> [YOUR INSTRUCTIONS]: Copy the records below word for word, starting at the line that contains "Click Sair to" and ending at the line that contains "click(384, 347)", with both of those lines included.

> [EXCERPTED DATA]:

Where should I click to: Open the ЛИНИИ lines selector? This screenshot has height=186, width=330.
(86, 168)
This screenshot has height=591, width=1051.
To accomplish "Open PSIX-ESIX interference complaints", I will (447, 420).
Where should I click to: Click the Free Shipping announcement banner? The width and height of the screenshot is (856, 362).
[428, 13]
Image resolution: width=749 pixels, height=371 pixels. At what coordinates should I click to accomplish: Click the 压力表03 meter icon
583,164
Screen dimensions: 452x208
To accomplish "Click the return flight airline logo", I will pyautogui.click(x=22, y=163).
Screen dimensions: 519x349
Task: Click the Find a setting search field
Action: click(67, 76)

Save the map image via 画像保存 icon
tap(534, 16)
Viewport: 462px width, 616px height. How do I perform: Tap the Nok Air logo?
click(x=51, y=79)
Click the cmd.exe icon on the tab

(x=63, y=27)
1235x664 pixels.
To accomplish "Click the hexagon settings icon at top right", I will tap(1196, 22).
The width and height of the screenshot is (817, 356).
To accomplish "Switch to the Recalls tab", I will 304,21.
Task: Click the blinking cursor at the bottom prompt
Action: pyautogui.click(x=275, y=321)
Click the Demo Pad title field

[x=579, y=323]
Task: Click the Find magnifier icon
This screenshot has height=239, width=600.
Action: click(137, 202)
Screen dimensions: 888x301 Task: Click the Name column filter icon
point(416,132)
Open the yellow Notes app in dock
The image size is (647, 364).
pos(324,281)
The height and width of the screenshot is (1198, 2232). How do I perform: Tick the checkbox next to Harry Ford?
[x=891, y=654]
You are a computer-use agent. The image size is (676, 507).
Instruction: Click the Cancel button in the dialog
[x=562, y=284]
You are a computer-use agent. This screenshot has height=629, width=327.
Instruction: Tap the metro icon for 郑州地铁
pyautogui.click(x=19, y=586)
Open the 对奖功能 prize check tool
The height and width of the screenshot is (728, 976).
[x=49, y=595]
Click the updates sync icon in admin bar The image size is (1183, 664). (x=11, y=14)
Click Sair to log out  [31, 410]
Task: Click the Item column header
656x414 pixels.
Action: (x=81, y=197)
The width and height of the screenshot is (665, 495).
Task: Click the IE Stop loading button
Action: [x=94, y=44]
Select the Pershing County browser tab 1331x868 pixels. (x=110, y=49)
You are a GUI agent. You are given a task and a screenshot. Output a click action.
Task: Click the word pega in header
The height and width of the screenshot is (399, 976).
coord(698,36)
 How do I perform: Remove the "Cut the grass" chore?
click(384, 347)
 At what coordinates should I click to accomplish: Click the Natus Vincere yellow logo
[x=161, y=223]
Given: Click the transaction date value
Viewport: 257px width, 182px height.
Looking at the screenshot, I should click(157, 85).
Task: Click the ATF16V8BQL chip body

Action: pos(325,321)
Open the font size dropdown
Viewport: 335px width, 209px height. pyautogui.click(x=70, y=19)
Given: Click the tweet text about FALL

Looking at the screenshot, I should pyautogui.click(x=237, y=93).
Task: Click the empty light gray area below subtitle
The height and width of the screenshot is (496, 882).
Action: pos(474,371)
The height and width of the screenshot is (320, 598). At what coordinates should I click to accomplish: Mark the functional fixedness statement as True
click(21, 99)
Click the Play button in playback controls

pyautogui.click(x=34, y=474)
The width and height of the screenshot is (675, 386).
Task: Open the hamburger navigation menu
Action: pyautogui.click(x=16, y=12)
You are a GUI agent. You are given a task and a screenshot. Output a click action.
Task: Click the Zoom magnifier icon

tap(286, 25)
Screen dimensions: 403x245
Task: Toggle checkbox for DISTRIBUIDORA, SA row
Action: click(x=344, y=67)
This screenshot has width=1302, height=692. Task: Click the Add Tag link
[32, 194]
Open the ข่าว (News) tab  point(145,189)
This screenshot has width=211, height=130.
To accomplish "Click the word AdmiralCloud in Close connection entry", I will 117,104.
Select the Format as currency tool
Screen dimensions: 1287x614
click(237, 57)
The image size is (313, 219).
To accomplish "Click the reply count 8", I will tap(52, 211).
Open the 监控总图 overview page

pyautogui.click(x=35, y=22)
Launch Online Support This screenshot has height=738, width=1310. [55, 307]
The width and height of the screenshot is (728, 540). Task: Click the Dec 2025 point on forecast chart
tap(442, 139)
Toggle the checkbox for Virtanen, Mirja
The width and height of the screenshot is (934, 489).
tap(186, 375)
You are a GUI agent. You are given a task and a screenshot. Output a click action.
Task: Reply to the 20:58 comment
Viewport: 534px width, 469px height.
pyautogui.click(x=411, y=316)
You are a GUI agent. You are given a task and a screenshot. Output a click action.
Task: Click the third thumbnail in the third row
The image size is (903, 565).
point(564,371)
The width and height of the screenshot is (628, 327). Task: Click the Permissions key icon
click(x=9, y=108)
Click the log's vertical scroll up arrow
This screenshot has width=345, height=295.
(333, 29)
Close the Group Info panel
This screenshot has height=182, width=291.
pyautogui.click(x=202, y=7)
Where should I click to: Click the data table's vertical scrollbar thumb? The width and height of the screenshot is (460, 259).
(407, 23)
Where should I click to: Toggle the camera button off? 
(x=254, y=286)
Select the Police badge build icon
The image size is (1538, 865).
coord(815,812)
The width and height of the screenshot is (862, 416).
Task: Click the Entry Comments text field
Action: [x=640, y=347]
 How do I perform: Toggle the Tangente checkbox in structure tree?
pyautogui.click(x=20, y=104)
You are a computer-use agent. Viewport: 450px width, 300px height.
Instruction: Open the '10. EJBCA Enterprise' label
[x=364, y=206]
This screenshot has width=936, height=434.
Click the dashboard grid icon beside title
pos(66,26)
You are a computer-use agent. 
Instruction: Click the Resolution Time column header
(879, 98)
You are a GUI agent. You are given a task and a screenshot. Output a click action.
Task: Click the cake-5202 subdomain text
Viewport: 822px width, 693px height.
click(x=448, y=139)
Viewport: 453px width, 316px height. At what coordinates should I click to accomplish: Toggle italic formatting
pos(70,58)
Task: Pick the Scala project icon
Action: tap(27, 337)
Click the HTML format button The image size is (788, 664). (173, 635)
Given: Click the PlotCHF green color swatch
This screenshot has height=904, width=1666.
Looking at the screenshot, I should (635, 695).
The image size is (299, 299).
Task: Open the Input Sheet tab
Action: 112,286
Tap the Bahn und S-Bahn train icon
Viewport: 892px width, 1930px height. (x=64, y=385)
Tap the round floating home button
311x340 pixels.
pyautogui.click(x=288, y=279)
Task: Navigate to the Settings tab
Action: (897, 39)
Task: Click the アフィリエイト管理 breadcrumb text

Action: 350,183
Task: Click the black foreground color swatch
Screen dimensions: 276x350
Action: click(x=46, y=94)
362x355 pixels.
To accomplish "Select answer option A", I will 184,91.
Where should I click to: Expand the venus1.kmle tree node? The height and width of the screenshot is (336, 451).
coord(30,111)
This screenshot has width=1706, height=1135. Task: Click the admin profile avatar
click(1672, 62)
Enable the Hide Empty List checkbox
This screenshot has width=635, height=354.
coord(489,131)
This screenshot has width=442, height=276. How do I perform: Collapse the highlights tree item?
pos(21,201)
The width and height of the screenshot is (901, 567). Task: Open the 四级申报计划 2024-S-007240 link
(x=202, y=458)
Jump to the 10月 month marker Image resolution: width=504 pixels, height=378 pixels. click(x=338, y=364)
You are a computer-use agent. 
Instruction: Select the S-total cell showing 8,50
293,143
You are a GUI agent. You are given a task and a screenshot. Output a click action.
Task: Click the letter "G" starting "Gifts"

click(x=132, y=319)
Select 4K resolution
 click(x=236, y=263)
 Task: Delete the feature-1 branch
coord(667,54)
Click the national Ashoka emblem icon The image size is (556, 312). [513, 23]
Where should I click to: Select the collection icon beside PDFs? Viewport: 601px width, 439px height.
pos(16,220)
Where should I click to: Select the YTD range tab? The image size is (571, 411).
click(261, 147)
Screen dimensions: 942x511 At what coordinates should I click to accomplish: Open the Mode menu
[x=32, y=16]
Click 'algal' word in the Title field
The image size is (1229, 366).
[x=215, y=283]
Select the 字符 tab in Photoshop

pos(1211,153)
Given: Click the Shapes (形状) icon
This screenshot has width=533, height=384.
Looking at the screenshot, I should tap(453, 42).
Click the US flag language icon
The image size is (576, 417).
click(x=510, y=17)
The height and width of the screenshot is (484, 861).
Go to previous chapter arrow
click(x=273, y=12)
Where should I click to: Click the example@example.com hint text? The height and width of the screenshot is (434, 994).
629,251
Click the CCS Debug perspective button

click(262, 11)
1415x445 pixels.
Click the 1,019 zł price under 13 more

> [RESULT FOR THIS TASK]:
Click Sair to log out  [31, 410]
Task: Click the Item column header
656x414 pixels.
Action: (x=81, y=197)
The width and height of the screenshot is (665, 495).
Task: Click the IE Stop loading button
Action: [x=94, y=44]
Select the Pershing County browser tab 1331x868 pixels. (x=110, y=49)
You are a GUI agent. You are given a task and a screenshot. Output a click action.
Task: Click the word pega in header
The height and width of the screenshot is (399, 976).
coord(698,36)
 How do I perform: Remove the "Cut the grass" chore?
click(384, 347)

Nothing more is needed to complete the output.